McLaren MP4-X: Shape-shifting, hologram-filled F1 car from the future can read your mind
Just days after completing its most disappointing Formula One season for a decade, McLaren is already looking towards a brighter future – with a car which can be controlled by the driver's brain. The MP4-X concept also includes advanced safety and performance technologies closer to a fighter jet than a race car.
Although in profile the car looks vaguely similar to today's F1 racers, the MP4-X features a canopy to protect the driver from being hit by debris and other cars. Formula One and other open-cockpit race series have seen too many incidents with drivers being hit on the head in recent years, something Woking-based McLaren hopes the canopy will change.
As well as providing protection, the canopy is hydrophobic to keep water off it, and automatically tints to stop the driver being blinded by bright sunlight. Other safety features include a suit which contains multiple bio sensors and the ability to display areas of impact trauma or injury, helping medical teams assess the driver's condition after a crash.
But the most exciting feature of the MP4-X is how the car connects to the driver's brain. McLaren Applied Technologies (MAT), which built the concept, is calling this feature "cognitive human-machine interface, gesture control and brain synaptic control". In English, this means the car can read what is on the driver's mind and send this information back to his team in the pits, which is particularly useful during corners or when the driver is battling with an opponent – both times when speaking is difficult.
A car which can read your brain
Jim Newton, market development director of MAT, told Wired: "As a tactician and strategist, to know what's on the driver's mind at that time might help you in more tactical thinking, and then help you optimise how you communicate with the driver...To understand to some degree what the driver was thinking without having to communicate verbally may be a considerable advantage." By reading the driver's brain patterns, his team could adjust how the car is performing, or alter the digital head-up display to show information more relevant to that moment.
Inside, the driver wears a head-mounted augmented vision system, giving him a 360-degree view of his surroundings and even allows him to see through crash barriers or behind them.

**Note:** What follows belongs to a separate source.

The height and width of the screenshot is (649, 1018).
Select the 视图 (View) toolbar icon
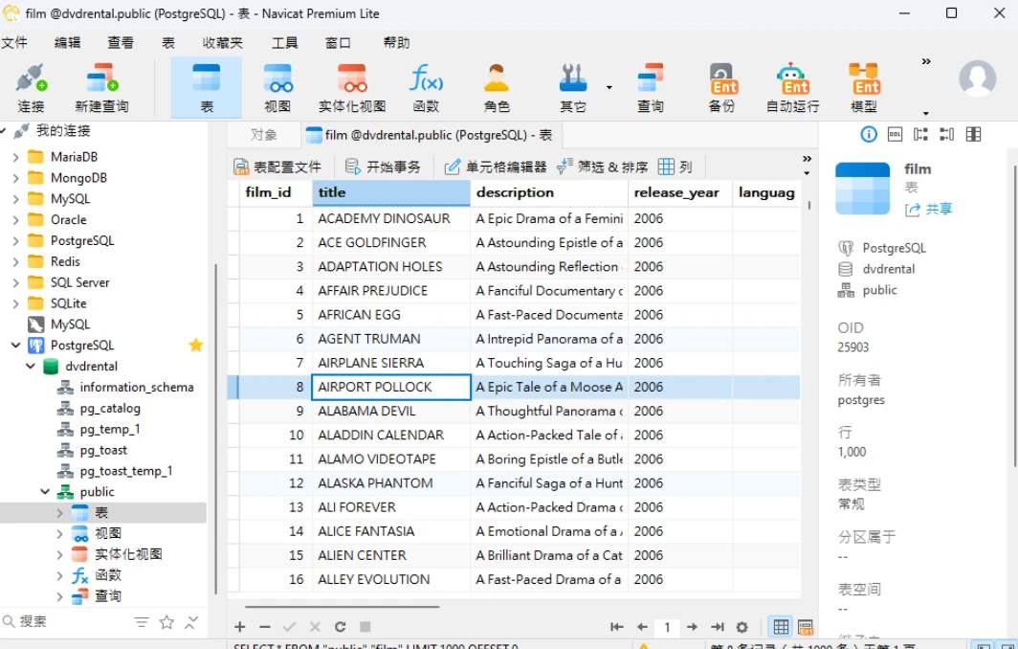tap(277, 87)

There is also a visual gesture control system, which lets the driver change settings with his eyes, and a holographic instrument panel.
While a brain-reading car with holograms sounds like the work of science fiction, some features of the MP4-X are already a reality. Active Air Flow is one such technology, which uses electrodes fitted to the surface of the car's wings. By adjusting the electrical charge sent to them, the aerodynamic friction of the surface – and therefore how much drag and downforce the car generates – can be changed while on the move. This process turns the air around the wings into plasma.
Geoff McGrath, chief innovation chief at MAT, explained: "Plasma flow control would require quite a lot of power, but, in the future, we could take power from the engine and divert it to charge the system. It's banned in current F1 regulations – but it's great for achieving high top speeds, particularly at circuits like Monza, where you want to shed all the downforce along the straights and then turn it back on again for the corners."
Some of the technologies seen here could well arrive in Formula One in the next year or two – and with high profile drivers like Jenson Button onboard, it seems almost certain that canopies, already seen on cars competing in the Le Mans series. will be introduced very soon. As for the other features of the MP4-X, their future will rest in the hands of Formula One officials and its governing body, the FIA.